▶ _Task goal_
Copy the material from the line with "The image size" up to and including the line with "coordinates (806, 403).", leaving out the pictures.
━━━ Data provided
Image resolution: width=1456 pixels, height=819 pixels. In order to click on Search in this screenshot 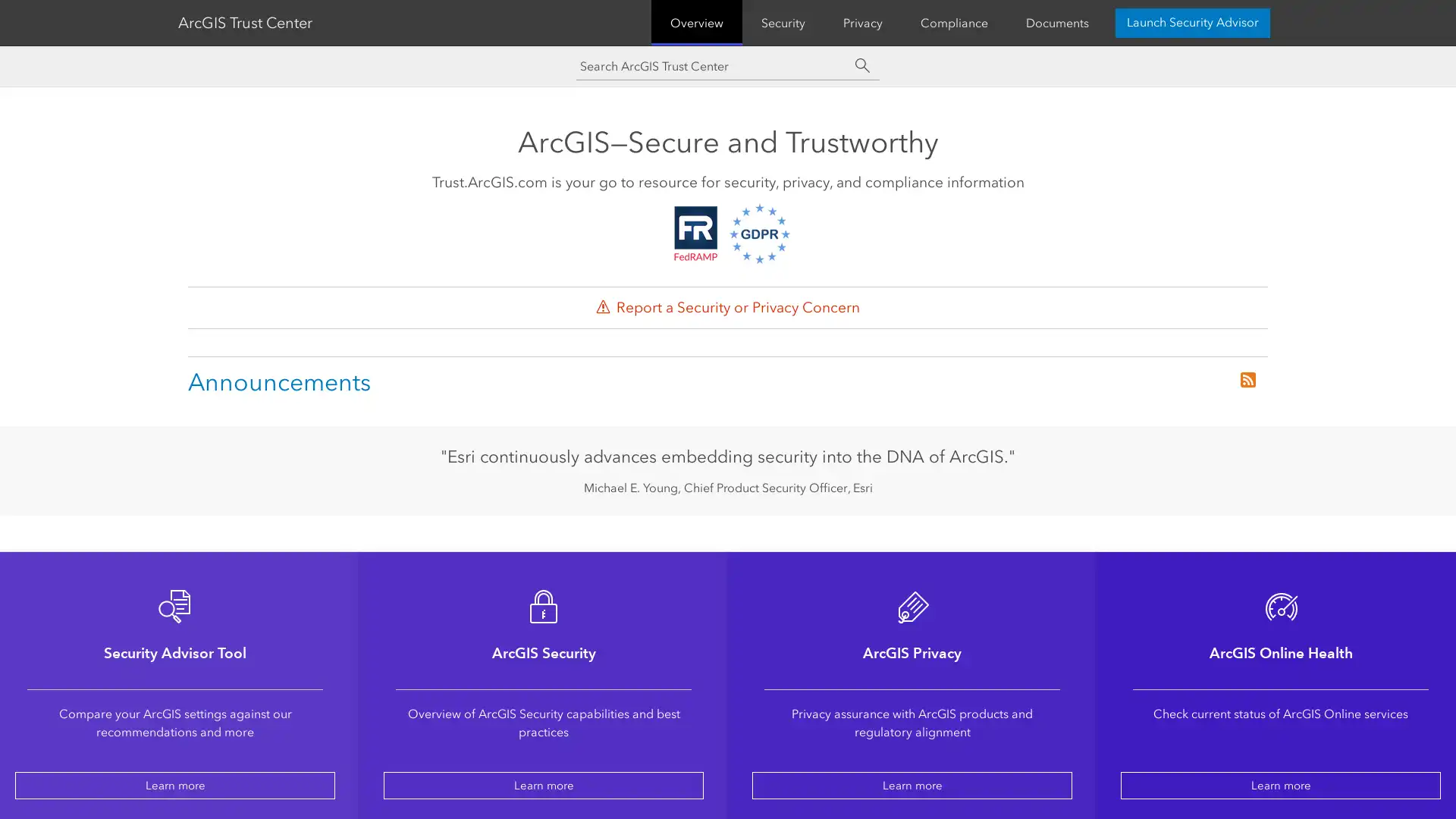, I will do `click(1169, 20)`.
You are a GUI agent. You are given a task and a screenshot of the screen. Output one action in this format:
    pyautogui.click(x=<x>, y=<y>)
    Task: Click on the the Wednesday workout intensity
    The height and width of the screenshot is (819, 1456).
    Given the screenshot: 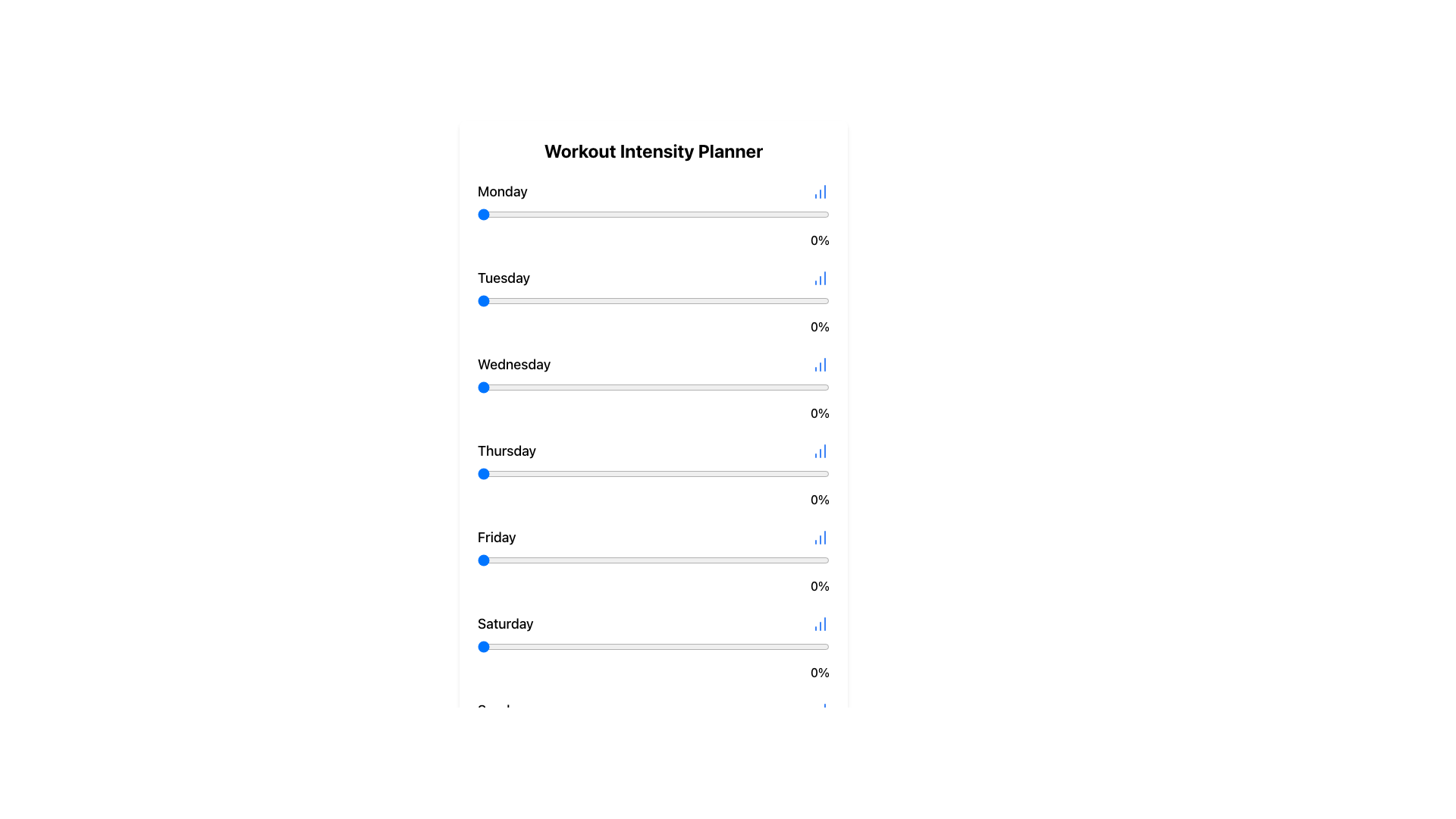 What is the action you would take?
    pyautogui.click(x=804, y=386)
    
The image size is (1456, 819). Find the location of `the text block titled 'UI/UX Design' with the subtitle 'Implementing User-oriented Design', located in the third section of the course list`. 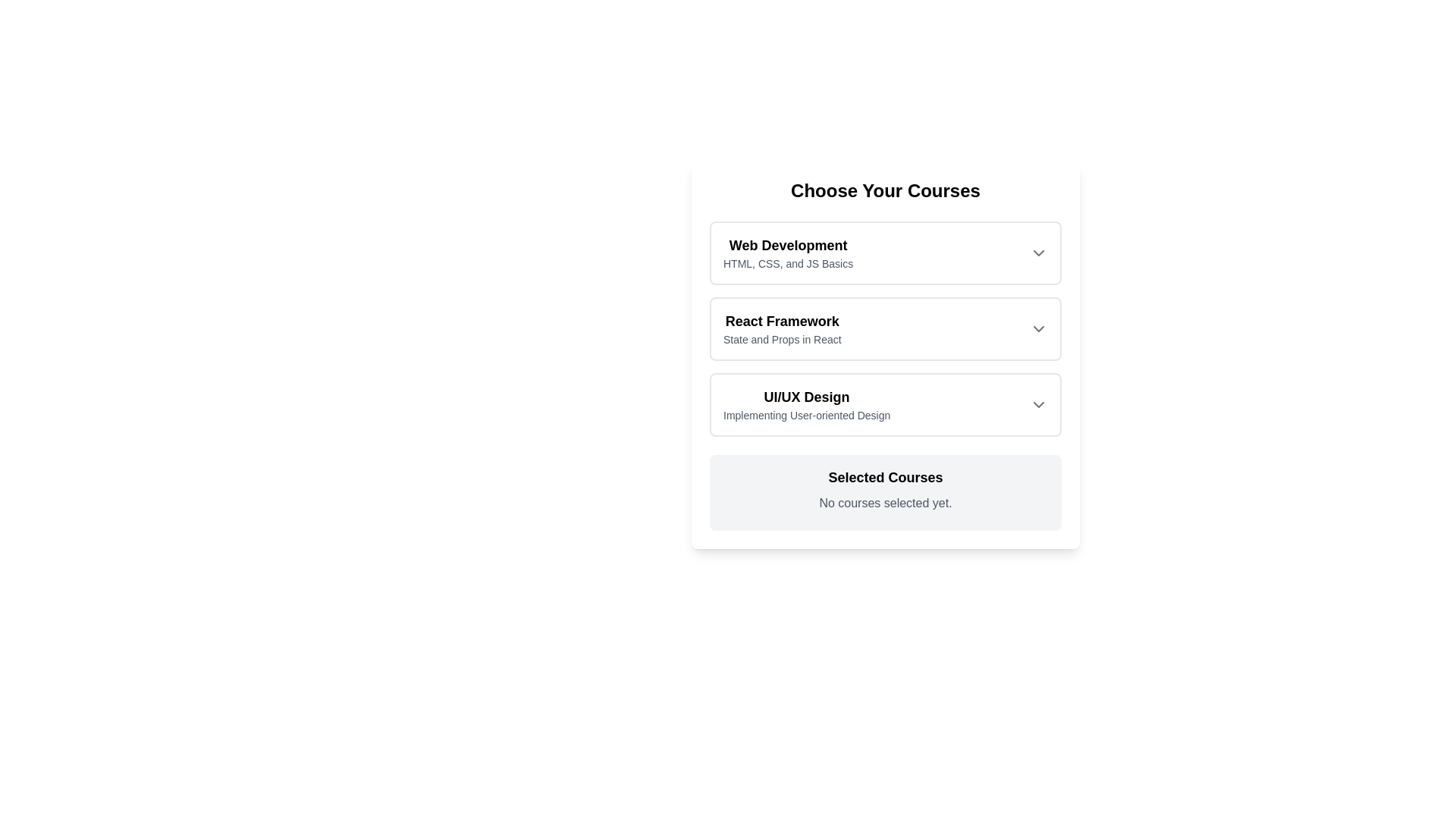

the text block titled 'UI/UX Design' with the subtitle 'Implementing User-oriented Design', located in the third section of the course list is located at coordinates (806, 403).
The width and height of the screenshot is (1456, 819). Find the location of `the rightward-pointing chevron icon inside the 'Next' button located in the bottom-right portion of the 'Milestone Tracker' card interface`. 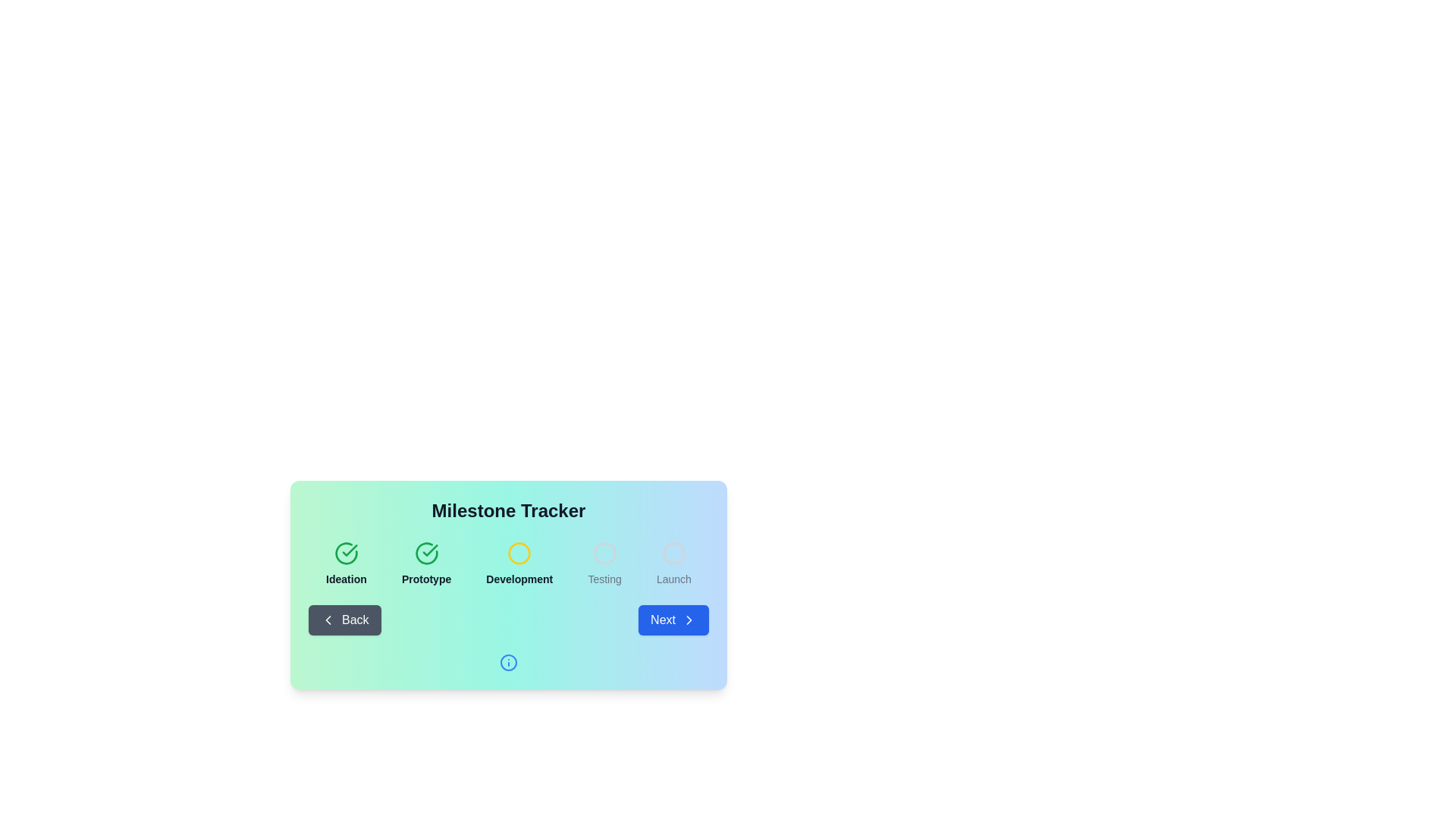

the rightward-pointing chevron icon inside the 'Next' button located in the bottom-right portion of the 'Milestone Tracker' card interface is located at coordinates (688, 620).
━━━━━━
▶ _Task result_
The image size is (1456, 819). Find the location of `the text block titled 'UI/UX Design' with the subtitle 'Implementing User-oriented Design', located in the third section of the course list`. 

the text block titled 'UI/UX Design' with the subtitle 'Implementing User-oriented Design', located in the third section of the course list is located at coordinates (806, 403).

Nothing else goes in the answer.